Is the company stock listed publicly? Where do you live? Options are different to actual stocks. Be careful.

pallen123's avatar

I’m in Ohio and the company isn’t public.

cazzie's avatar

Then, I’d say, you’re being taken advantage of. Unlisted companies stock value has a very ethereal value. You’ll want to take into account how long the company has been in business and what it’s balance sheet looks like. They gave you a balance sheet, right? Probably not. Without a current balance sheet, for all you know the stock option is worthless and they are over leveraged

As far as I understand, stock ‘options’ are a gamble… even in listed companies. The company is offering you the ability to purchase stocks at a future date. From the sounds if it, they don’t have the capital to back any sort of share distribution at the moment, but are promising to do this in the future, somehow. You will want to know how they are doing this. (sale of current assets, bringing on a capital investment firm, borrowing against current assets….) but you want SOLID intrinsic value behind this offer. Otherwise, it’s a hollow, pointless promise.

wundayatta's avatar

Those options have no value until you actually purchase and sell them. They can not currently be valued, so you have no idea how much you have been paid, if anything. Also, you should find out if they are considered as stock or salary. Capital gains are taxed at a different rate from earned income.

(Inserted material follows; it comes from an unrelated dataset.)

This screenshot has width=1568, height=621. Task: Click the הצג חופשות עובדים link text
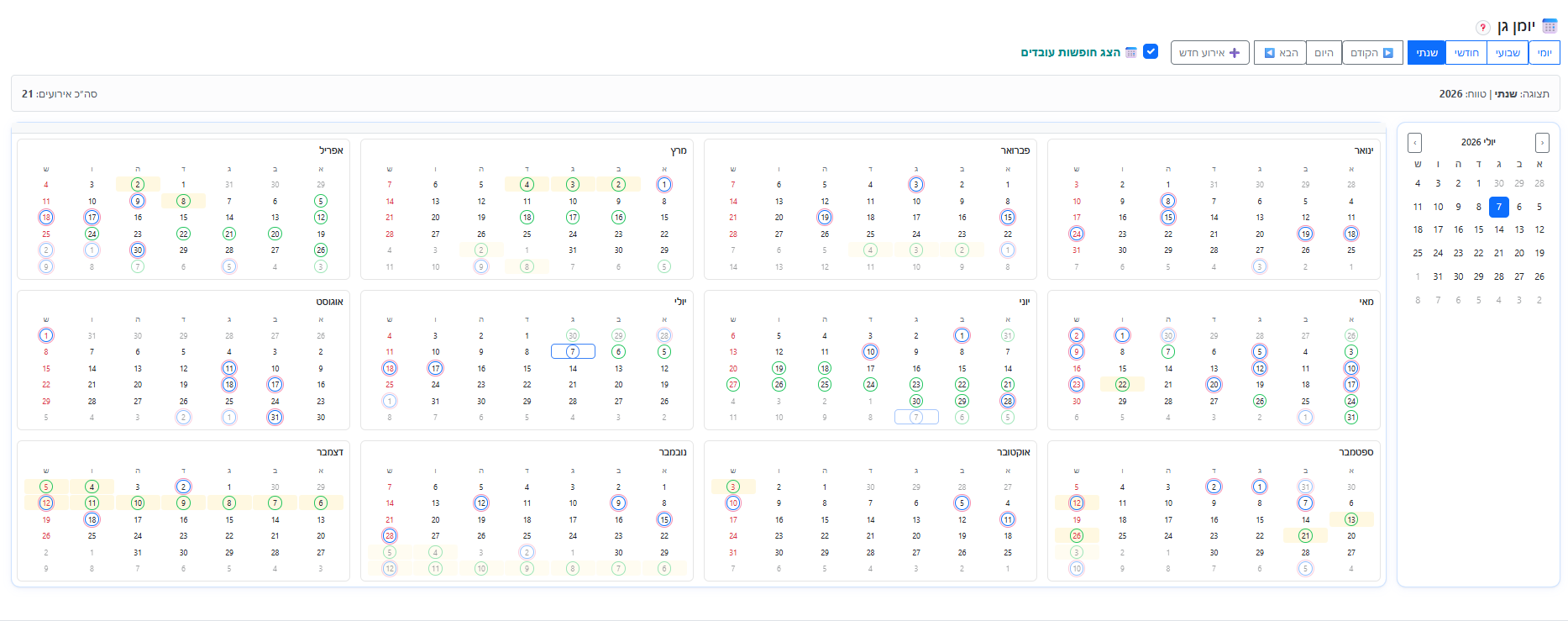(x=1071, y=52)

Who knows the value of the stocks prior to any (hypothetical) gain?

I’m just guessing, but if were the IRS (and thank goodness I’m not), I would charge income tax on the amount up to the IPO price, and then capital gains tax on any gains you have made when you sell the stocks.

If you have to pay for the stock options at the IPO price, then you don’t pay the income tax, since there is no income, and all you have is the capital gains tax.

But I’m not an accountant, nor am I the IRS, so you should check with an accountant first.

pallen123's avatar

I made a mistake. The company wants to grant me stock, not options. Will taking the stock give me tax implications next year before a liquidity event?

cazzie's avatar

I don’t know if stock is taxed in the states or just dividends paid. Here in Norway, the entire value of your assets (car, stocks, balance in bank account as at 31 Dec) are taxed as assets. I think that is different in the US. If you have stock and then they pay a dividend, that is taxable, or if you sell the stock, that income is taxable….but I’m REALLY hairy on Capital Gains tax in the US…. if the VALUE of the stock increases, but is not realised…(meaning you don’t cash it in..)... over the 12 month period… is THAT taxed? or not until you cash it in… THEN you have to pay capital gains tax on it…??? I hope I’m not muddying the waters for you.

iamthemob's avatar

That was an interesting editing issue. :-)

So you’re getting equity in a private company and you’ll have no liquidity for a year or even two? Is that what’s happening?

If so…is the company an LLC?

pallen123's avatar

Yes it’s a grant of restricted stock I believe. And yes they’ll have no liquidity this year and possibly next. It’s an S Corp in Ohio. Thanks.

iamthemob's avatar

Alright. It really depends on how the grant is designed. If you have the opportunity to defer the payment until the liquidity event, you may defer the taxable event BUT the award may be subject to 409A limitations (ask for clarification if necessary). If the grant is of restricted stock straight up, then the taxable event occurs when the stock vests in you, and you will receive the value of the stock as it was on the date of the grant.

This means, however, that you also need to know how the stock is going to be valued.

So if you have vested equity, then it’s taxable in the year of the grant. If you can defer it, you need to watch out for 409A.

BarnacleBill's avatar

I believe they will have to give you a valuation for the stock, and you will have to show that stock at that value as untaxed income, as if you “purchased” it. When you go to sell the stock or show it as a loss, that will be your base value.